Recently, the subject of church discipline has hit the radar in many circles due to some high-profile controversies and scandals. The way some churches appear to poorly exercise church discipline is as distressing as the way many Christians reacted to the concept. There has been a collective incredulity about church discipline as some kind of “strange fire” in the evangelical world.
I can’t help but think that this aversion is partly because, as God has built his church, his church leaders have not always kept up with what makes a church a church. So even to mention the idea of a church disciplining its members strikes tenderhearted and undereducated Christians as weird, mean, and legalistic. How do we work at keeping church discipline from seeming weird? Here are five ways:
1. Make disciples.
Many local churches have simply becoming keepers of a fish tank. A surface level of fellowship is often in place, but the central mission of the church—to make disciples—has been neglected. Instead, churches are structured around providing religious goods and services, offering education or even entertainment options for their congregational consumers. People aren’t being trained in the context of ongoing disciple relationships. But this is largely what “church discipline” is—training.
“If your brother or sister sins, go and point out their fault, just between the two of you. If they listen to you, you have won them over.” — Matthew 18:15
In discipling relationships, we are always disciplining one another, not chiefly or only in the fight against sin but largely in our encouragement of each other, edifying one another, teaching one another, and sharing one another’s burdens. In short, disciples know each other. And so Matthew 18:15 might be happening all the time, perhaps weekly within loving relationships where there is no imminent danger of somebody being kicked out of the church but rather a constant iron sharpening of iron.
In churches with healthy discipleship cultures, church discipline is going on all the time in helpful, informal, everyday ways.
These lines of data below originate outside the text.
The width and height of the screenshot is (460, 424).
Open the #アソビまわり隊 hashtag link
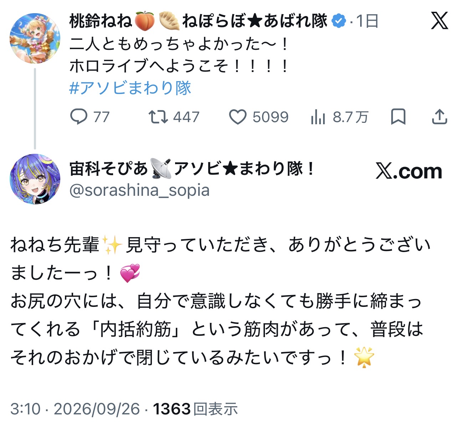click(130, 88)
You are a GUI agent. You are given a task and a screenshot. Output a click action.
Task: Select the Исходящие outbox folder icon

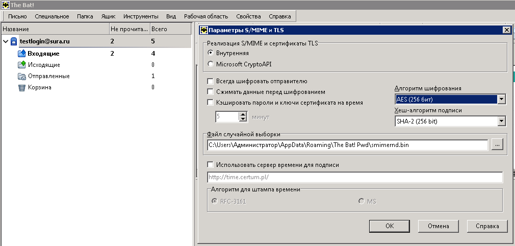[x=21, y=65]
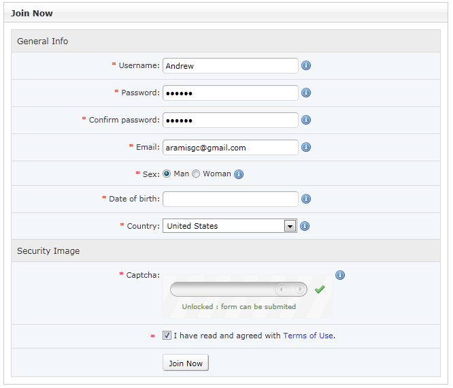Click the info icon beside Captcha

(340, 275)
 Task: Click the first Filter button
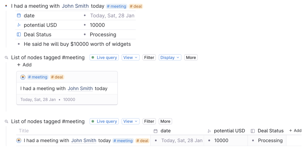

When the more formal processes of church discipline become necessary, they are much less likely to be carried out too harshly or received strangely. The church will already have a positive training context for knowing that discipleship requires obedience, correction, perseverance, and mutual submission.
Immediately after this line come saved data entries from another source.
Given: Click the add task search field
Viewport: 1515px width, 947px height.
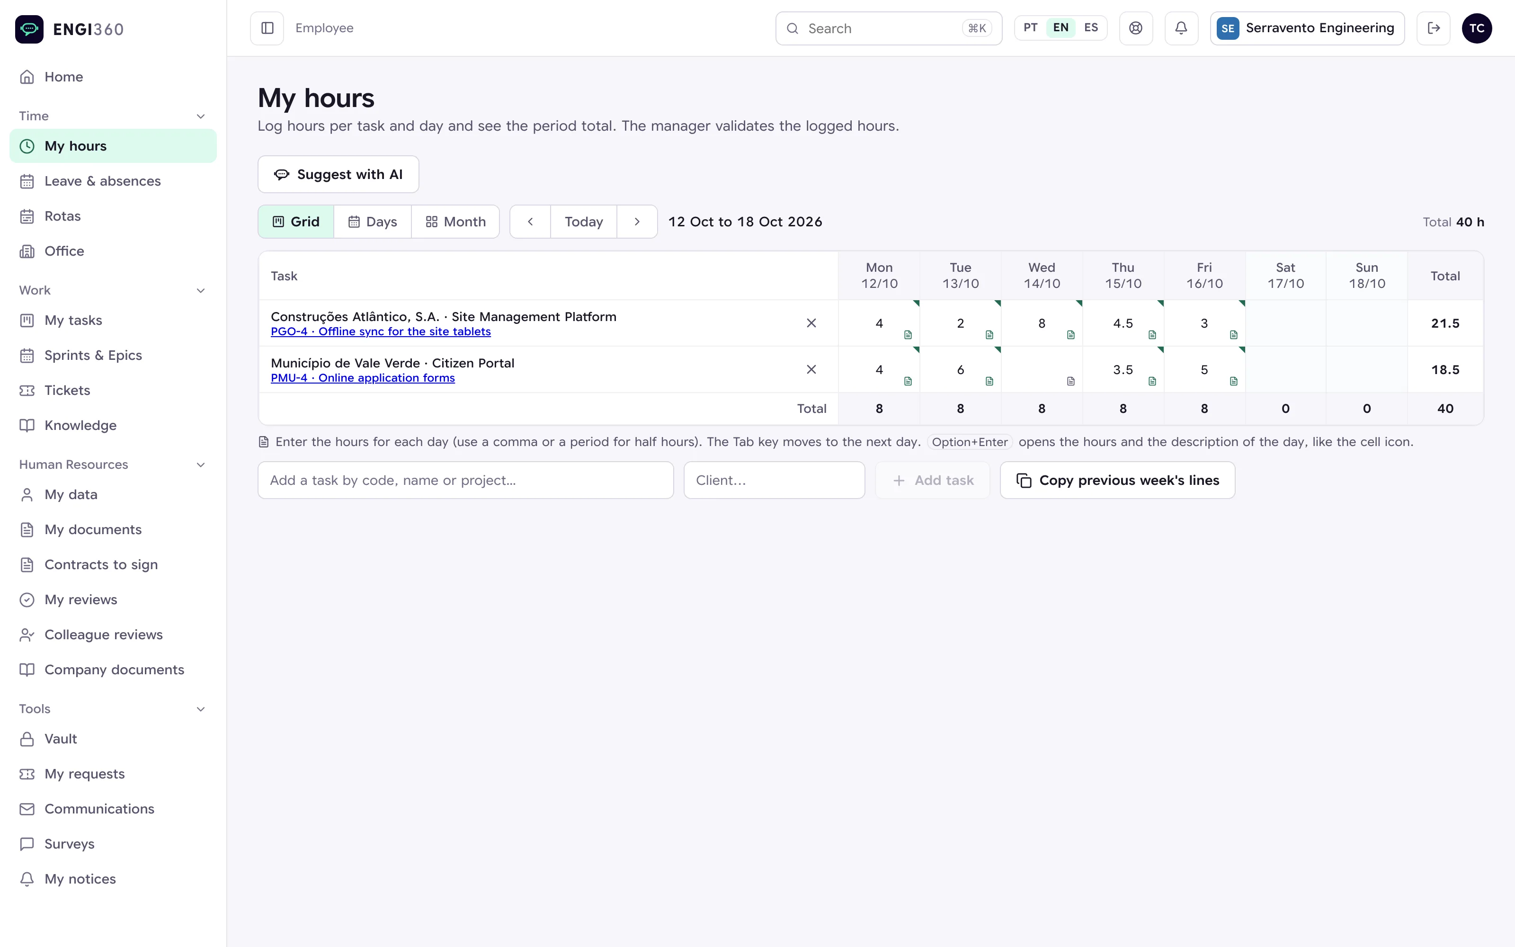Looking at the screenshot, I should [x=465, y=480].
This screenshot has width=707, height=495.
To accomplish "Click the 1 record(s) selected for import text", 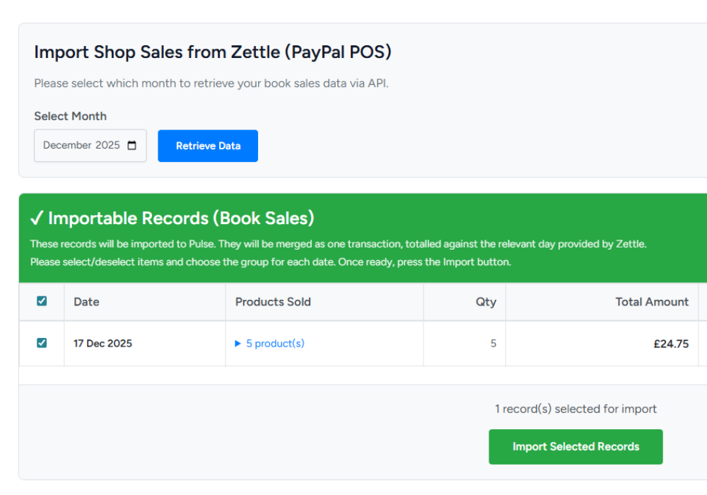I will click(x=575, y=409).
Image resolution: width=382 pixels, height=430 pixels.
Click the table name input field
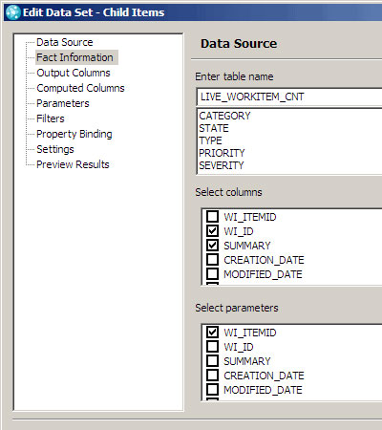(289, 97)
2. Create clarity about church membership.
In many churches, there is no church membership structure at all. But even in churches that maintain formal church membership, the expectations and processes are unclear. Prospective church members need to provide more info than merely their profession of faith, previous church membership, and the area of service they are interested in. They need to know what the body is promising to them and what they are promising the body. If church membership is a Christ-centered covenant relationship—and it is—their needs to be a clear, mutual promise between all invested parties that their yes will be yes and their no will be no, so that there can be no surprise when someone’s yes to sin is received with a no from the church.
3. Teach the process.
I remember a church meeting once upon a time where elders were sharing the grounds for dismissal of the lead pastor. The evidence was extensive and serious, and there was plenty of testimony about the elders having sought for years the pastor’s repentance and his getting counseling to no avail. One woman, visibly upset, shouted, “Where is the grace?!” The whole idea seemed weird and unchristian to her. She did not have the biblical framework to know that the last several years’ of pleading for the pastor’s repentance was a tremendous act of grace, and that indeed, even his dismissal was a severe mercy, a last and regrettable resort in seeking to startle him into godly sorrow over his sin. But churches aren’t accustomed to thinking of discipline that way; they think of grace as “tolerance” and “niceness.” This is because we don’t teach them well. Consequently, grace becomes cheap.
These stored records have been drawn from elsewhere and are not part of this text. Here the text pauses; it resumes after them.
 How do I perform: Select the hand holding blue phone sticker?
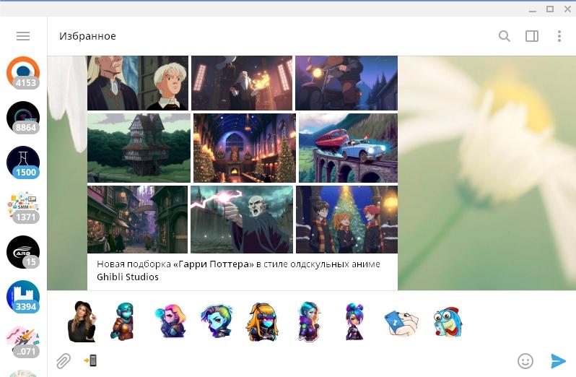(401, 322)
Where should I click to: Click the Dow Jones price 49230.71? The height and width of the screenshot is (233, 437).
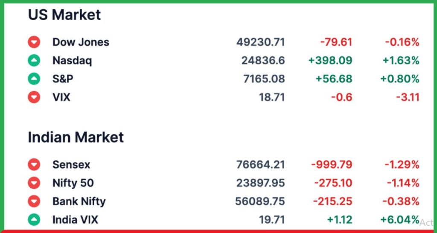click(260, 42)
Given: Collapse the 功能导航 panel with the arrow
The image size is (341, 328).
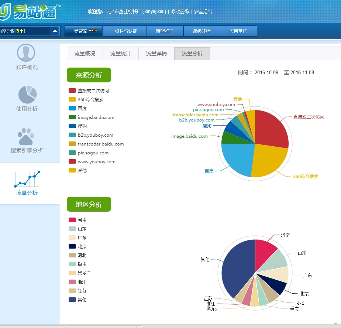Looking at the screenshot, I should [55, 31].
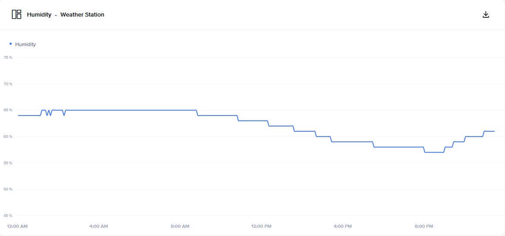Viewport: 505px width, 236px height.
Task: Click the 4:00 AM axis label
Action: coord(99,226)
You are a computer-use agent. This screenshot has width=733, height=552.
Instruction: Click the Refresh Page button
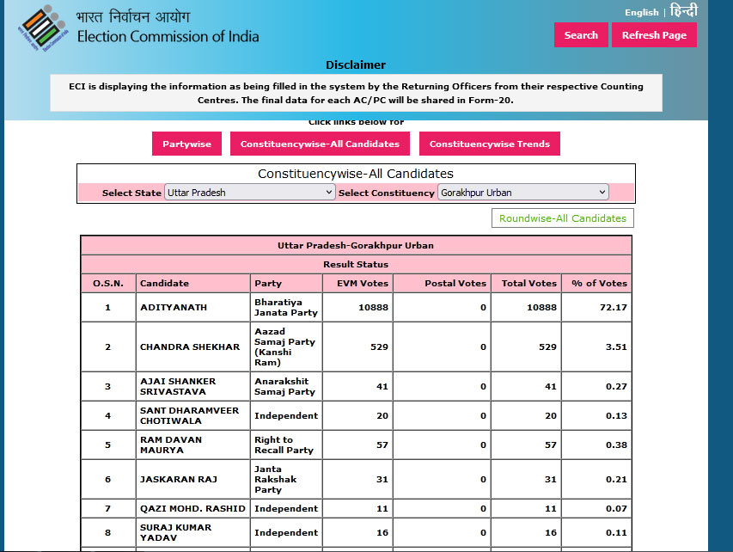point(654,35)
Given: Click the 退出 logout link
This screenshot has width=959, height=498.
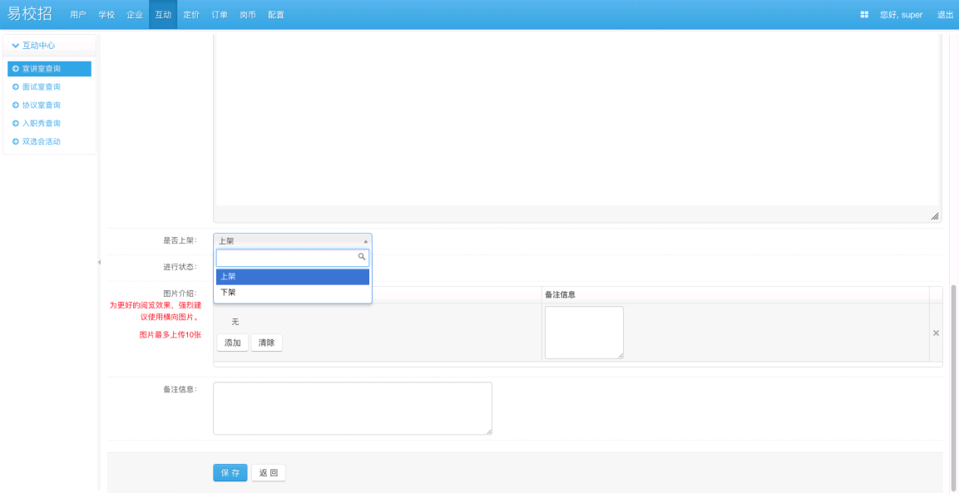Looking at the screenshot, I should coord(945,15).
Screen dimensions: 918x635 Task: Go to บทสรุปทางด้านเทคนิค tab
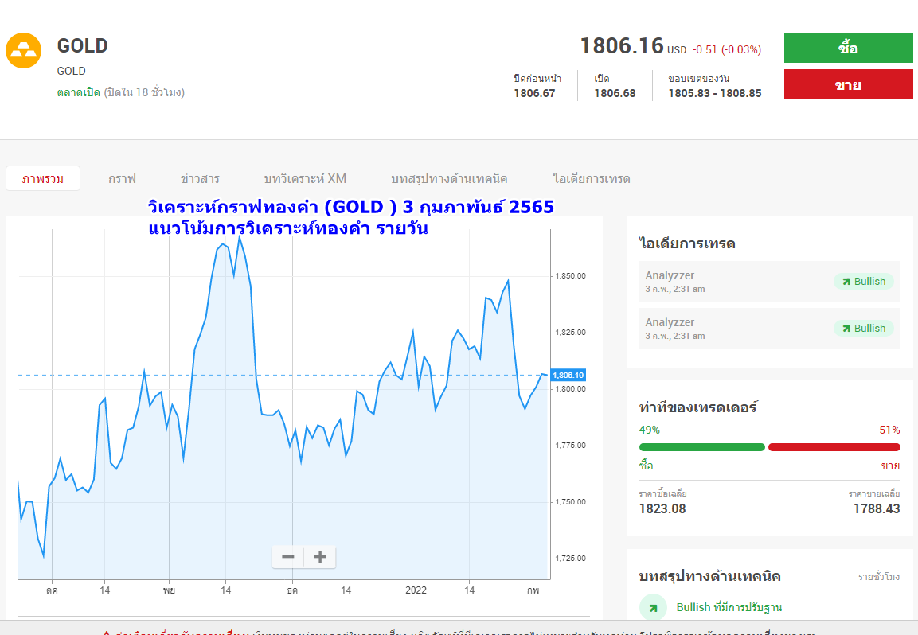point(449,178)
For some, church discipline will always be objectionable because it seems outdated and unnecessary. But for many, their objection is a reflection of simply not knowing what the Bible teaches on the matter. If a church never broaches the subject until a church’s response to someone’s unrepentant sin must be made public, church discipline will always seem alien. “What are you doing bringing all this law into a place that should be filled with grace?” And the like. So we have to preach the relevant texts.
One word of caution, however: Some churches love teaching the process of church discipline out of all proportion; they love it too much. In some church environments, church discipline is mainly equated with the nuclear option of excommunication and the leadership of the church is not known for its patience but for its itchy trigger finger. Teaching the process of church discipline is not about filling the church with a sense of dread and covering the floor with eggshells. It’s about providing enough visibility about the guardrails and expectations that people can actually breathe more freely, not less. Church discipline—rightly exercised—is motivated by real, sorrowful love and concern.
4. Follow the process.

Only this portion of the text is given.